# Non linear learning algorithms

## Support Vector Machines (SVM)

SVM are based kernel methods require only a user-specified kernel function $K(x_i, x_j)$, i.e., a **similarity function** over pairs of data points $(x_i, x_j)$ into kernel (dual) space on which learning algorithms operate linearly, i.e. every operation on points is a linear combination of $K(x_i, x_j)$.

Outline of the SVM algorithm:

1. Map points $x$ into kernel space using a kernel function: $x \rightarrow K(x, .)$.

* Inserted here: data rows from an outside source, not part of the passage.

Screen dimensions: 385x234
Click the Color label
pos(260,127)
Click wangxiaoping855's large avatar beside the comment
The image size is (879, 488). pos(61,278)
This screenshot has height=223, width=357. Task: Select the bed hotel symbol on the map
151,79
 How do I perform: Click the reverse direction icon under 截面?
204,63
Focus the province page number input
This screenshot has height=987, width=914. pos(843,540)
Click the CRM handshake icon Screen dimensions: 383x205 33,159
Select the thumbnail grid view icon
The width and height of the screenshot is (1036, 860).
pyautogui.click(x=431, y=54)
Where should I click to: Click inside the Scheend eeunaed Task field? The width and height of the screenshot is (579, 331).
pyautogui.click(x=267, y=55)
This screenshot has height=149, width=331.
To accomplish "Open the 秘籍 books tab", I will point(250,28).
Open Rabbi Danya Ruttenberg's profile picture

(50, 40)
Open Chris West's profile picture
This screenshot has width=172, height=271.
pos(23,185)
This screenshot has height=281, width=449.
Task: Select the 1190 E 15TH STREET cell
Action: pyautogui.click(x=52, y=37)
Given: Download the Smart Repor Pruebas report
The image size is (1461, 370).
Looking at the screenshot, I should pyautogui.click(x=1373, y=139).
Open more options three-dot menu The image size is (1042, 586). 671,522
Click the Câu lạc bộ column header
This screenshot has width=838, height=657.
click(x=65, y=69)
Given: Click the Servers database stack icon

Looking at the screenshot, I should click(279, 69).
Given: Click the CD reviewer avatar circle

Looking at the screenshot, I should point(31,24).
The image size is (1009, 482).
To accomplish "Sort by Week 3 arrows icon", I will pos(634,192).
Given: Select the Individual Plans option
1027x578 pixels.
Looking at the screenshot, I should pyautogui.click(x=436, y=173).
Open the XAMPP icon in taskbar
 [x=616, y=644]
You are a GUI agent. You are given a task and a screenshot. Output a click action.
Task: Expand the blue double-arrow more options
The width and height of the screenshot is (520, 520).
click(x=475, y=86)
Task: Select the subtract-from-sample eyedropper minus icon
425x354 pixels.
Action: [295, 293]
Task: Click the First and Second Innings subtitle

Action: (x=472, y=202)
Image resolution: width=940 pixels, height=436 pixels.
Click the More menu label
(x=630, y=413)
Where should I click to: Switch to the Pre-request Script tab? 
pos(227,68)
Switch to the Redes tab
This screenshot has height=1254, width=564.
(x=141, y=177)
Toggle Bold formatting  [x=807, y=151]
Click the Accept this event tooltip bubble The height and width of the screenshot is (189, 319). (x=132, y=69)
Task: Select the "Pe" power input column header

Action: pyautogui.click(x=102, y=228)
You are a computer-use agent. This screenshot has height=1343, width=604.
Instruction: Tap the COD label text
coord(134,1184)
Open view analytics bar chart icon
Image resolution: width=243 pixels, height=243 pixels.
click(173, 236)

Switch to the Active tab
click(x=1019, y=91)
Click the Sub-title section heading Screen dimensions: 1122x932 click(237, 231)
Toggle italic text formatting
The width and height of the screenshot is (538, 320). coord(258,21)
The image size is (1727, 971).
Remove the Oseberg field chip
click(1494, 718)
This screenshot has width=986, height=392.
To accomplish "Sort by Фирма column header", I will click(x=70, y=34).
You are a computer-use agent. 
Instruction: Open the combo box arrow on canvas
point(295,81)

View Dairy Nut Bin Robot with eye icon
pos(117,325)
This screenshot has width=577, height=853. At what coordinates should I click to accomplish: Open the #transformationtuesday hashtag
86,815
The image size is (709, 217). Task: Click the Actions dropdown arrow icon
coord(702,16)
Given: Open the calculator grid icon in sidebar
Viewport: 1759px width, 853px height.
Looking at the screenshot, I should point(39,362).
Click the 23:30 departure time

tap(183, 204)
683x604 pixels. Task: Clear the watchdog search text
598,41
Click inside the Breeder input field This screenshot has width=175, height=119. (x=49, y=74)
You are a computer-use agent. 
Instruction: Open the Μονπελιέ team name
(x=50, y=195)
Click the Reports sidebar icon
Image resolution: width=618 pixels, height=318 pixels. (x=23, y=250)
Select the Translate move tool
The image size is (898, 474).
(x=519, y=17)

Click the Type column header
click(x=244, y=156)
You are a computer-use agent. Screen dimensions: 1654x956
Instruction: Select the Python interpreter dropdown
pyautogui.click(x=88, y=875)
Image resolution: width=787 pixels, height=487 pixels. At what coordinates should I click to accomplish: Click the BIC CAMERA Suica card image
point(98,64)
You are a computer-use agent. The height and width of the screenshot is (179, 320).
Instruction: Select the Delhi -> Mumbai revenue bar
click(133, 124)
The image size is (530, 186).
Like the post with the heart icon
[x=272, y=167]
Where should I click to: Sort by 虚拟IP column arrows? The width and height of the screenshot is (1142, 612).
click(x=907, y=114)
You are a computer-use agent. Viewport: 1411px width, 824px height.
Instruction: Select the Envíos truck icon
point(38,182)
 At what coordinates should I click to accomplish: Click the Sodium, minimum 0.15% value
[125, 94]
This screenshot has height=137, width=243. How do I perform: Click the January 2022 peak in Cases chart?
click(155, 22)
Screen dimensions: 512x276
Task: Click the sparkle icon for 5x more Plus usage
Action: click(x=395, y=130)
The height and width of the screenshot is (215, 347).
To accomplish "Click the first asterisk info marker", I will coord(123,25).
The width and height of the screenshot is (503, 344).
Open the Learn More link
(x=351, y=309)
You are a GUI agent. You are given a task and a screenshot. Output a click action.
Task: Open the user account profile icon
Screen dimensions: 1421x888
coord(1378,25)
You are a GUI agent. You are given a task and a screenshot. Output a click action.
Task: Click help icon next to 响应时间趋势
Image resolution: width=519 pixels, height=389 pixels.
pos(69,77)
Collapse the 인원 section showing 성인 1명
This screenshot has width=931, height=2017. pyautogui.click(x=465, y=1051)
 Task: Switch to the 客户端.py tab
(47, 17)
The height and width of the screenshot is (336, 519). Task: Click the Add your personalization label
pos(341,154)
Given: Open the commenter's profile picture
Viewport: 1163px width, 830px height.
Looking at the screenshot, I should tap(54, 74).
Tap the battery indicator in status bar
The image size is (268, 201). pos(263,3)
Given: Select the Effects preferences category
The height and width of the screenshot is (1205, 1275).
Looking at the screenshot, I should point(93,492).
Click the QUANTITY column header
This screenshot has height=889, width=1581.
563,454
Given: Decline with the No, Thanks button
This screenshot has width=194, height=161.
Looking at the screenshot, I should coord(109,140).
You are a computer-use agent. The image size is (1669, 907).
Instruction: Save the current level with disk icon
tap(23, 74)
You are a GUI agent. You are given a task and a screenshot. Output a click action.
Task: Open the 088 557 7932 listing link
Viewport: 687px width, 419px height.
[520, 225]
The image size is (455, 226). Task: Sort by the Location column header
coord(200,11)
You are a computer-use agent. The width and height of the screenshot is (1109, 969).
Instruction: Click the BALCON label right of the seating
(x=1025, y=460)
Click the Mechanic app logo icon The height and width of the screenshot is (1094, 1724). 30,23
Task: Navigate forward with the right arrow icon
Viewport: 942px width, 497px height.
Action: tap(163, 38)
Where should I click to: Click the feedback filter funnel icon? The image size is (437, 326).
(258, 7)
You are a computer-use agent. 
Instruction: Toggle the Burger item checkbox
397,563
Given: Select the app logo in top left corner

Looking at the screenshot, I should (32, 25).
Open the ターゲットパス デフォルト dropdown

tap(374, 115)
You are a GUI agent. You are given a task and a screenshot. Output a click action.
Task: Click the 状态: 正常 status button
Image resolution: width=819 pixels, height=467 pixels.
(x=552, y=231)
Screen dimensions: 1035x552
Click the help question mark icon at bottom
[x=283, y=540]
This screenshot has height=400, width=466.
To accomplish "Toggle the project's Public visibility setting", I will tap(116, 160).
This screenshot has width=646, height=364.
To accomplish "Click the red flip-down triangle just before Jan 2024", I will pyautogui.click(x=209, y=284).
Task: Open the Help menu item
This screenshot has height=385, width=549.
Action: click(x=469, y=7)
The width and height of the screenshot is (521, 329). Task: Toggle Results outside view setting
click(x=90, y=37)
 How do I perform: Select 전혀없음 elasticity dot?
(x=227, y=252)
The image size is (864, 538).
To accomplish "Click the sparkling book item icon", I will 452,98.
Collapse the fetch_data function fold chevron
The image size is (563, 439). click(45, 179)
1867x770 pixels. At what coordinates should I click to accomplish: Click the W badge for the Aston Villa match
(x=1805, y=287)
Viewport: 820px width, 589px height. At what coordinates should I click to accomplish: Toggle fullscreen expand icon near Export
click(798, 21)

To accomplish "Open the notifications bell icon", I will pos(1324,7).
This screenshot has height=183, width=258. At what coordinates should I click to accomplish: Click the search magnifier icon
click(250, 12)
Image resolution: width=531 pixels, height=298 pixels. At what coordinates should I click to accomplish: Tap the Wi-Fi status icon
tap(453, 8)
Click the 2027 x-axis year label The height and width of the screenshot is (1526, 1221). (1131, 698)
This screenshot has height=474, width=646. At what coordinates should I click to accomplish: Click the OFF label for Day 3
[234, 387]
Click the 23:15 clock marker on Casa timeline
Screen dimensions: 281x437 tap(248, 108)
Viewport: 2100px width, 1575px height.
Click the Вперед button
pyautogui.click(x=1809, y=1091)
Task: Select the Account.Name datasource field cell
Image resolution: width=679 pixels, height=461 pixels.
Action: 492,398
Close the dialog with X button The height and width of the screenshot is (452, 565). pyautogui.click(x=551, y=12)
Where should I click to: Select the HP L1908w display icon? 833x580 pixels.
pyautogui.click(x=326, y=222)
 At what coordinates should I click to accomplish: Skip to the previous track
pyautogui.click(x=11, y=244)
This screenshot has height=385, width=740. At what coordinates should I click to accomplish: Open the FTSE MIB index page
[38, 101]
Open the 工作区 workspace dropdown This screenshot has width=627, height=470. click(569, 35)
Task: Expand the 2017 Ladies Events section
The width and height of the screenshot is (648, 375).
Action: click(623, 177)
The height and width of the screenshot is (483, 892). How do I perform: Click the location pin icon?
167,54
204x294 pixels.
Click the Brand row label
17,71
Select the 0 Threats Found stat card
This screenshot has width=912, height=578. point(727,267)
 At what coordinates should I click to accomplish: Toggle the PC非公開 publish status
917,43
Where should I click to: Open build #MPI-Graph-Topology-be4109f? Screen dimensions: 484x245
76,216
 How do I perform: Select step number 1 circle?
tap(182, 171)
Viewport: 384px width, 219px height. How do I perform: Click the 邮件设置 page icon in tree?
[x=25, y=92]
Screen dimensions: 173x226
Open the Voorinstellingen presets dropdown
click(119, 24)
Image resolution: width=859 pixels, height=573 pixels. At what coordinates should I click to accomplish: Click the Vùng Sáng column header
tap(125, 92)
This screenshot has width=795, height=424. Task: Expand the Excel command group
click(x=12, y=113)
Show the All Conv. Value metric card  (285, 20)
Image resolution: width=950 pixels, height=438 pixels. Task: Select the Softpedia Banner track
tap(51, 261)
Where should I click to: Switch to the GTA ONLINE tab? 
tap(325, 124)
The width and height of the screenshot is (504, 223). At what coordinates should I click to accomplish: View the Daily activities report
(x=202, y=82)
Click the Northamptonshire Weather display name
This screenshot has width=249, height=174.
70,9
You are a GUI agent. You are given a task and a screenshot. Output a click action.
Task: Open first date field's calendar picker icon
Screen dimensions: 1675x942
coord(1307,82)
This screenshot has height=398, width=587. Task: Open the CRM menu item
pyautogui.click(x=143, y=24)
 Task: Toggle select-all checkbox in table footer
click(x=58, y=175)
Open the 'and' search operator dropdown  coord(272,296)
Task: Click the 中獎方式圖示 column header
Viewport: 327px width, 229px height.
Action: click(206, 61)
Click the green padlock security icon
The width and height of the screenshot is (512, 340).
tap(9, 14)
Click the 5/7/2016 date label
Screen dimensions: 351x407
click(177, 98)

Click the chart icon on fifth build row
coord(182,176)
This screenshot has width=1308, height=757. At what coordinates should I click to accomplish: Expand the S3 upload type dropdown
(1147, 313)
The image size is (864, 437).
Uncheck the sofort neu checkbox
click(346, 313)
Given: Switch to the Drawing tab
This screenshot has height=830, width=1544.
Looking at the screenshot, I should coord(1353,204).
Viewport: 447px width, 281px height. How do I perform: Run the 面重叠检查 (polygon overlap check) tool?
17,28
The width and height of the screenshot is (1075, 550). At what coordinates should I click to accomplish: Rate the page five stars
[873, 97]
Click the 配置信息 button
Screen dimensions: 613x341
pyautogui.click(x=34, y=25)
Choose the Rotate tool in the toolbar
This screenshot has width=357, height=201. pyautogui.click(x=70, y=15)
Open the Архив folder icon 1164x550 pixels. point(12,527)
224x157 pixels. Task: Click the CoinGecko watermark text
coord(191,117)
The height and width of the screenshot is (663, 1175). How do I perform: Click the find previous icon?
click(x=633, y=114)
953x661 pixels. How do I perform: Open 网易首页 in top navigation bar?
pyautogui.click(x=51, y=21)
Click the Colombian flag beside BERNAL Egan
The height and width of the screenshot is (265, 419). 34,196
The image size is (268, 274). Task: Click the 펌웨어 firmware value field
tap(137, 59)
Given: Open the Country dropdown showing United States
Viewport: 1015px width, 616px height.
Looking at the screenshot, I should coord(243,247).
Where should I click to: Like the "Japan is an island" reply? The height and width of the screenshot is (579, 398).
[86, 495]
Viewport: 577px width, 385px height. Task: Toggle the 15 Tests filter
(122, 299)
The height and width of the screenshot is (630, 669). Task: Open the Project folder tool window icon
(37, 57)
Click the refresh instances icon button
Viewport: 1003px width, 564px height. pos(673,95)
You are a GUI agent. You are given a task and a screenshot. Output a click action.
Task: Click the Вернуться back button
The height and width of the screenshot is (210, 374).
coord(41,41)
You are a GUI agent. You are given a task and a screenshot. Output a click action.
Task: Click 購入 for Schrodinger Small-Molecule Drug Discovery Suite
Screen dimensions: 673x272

2. Learning algorithms operate linearly by dot product into high-kernel space $K(., x_i) \cdot K(., x_j)$.
    - Using the kernel trick (Mercer’s Theorem) replace dot product in hgh dimensional space by a simpler operation such that $K(., x_i) \cdot K(., x_j) = K(x_i, x_j)$. Thus we only need to compute a similarity measure  for each pairs of point and store in a $N \times N$ Gram matrix.
    - Finally, The learning process consist of estimating the $\alpha_i$ of the decision function that maximises the hinge loss (of $f(x)$) plus some penalty when applied on all training points.
$$
f(x) = \text{sign} \left(\sum_i^N \alpha_i~y_i~K(x_i, x)\right). 
$$

3. Predict a new point $x$ using the decision function.

![Support Vector Machines.](images/svm_rbf_kernel_mapping_and_decision_function.png)



### Gaussian kernel (RBF, Radial Basis Function):

One of the most commonly used kernel is the Radial Basis Function (RBF) Kernel. For a pair of points $x_i, x_j$ the RBF kernel is defined as:

\begin{align}
    K(x_i, x_j) &= \exp\left(-\frac{\|x_i - x_j\|^2}{2\sigma^2}\right)\\
    &= \exp\left(-\gamma~\|x_i - x_j\|^2\right)
\end{align}


Where $\sigma$ (or $\gamma$)  defines the kernel width parameter. Basically, we consider a Gaussian function centered on each training sample $x_i$.  it has a ready interpretation as a similarity measure as it deacreses with squared Euclidean distance between the two feature vectors.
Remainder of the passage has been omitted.